**To do:** Pull out every line in the data that has the string "computer" in it.

Segment Start: Information shown

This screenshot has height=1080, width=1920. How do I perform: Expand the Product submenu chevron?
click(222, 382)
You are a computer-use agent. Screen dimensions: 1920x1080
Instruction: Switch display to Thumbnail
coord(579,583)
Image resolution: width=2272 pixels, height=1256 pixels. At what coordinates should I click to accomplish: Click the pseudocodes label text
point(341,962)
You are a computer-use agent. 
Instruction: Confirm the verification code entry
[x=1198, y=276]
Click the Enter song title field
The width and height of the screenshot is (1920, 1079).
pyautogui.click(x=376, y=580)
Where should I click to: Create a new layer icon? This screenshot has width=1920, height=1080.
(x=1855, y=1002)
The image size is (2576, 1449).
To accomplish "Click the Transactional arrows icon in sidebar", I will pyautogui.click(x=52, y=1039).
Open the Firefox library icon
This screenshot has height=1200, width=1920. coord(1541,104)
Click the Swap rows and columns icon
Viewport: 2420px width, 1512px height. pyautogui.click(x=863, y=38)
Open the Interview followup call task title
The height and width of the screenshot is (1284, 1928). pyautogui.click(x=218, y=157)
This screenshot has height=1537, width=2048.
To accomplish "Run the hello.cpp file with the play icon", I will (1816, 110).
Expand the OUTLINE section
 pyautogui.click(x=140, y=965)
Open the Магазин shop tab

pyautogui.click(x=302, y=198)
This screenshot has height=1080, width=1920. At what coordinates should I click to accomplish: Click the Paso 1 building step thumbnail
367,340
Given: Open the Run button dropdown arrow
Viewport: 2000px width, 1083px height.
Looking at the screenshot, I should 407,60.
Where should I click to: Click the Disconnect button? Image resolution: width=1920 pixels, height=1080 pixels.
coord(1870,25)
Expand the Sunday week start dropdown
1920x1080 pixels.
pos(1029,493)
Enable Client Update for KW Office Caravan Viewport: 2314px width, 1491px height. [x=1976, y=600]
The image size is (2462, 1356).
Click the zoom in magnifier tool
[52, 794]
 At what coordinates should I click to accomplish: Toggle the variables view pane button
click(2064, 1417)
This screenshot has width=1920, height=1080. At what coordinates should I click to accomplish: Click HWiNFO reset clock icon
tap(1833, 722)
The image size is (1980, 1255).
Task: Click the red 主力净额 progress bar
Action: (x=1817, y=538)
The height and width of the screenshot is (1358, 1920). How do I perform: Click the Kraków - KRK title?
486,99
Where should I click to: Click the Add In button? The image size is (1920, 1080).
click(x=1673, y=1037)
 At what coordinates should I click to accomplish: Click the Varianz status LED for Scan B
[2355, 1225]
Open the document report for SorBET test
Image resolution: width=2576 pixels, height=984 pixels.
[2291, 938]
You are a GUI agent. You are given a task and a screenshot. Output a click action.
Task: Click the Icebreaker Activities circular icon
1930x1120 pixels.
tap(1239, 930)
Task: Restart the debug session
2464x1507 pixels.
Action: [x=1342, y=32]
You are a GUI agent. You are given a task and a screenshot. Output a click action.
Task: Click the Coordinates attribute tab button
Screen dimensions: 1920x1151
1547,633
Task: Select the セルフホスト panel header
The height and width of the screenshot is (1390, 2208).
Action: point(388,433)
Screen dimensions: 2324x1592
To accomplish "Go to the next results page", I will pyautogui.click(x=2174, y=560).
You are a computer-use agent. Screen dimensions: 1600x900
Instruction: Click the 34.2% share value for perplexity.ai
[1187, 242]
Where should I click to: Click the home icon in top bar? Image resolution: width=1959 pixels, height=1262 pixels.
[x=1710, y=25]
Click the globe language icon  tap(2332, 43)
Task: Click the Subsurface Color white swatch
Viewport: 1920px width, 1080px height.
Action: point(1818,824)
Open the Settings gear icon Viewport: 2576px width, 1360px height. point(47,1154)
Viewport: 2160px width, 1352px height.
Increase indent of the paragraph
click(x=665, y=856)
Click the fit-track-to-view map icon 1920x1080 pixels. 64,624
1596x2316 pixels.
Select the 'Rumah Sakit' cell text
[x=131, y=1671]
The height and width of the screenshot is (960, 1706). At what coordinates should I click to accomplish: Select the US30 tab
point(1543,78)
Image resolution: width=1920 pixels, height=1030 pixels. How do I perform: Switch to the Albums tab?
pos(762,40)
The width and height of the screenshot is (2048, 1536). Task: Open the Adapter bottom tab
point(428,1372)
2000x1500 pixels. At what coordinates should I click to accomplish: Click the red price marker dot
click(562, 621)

Segment End: Information shown

**Solved exercise:**
You are a computer-use agent. Screen dimensions: 1920x1080
You are a computer-use agent. 
You are a computer-use agent. Screen dimensions: 1600x900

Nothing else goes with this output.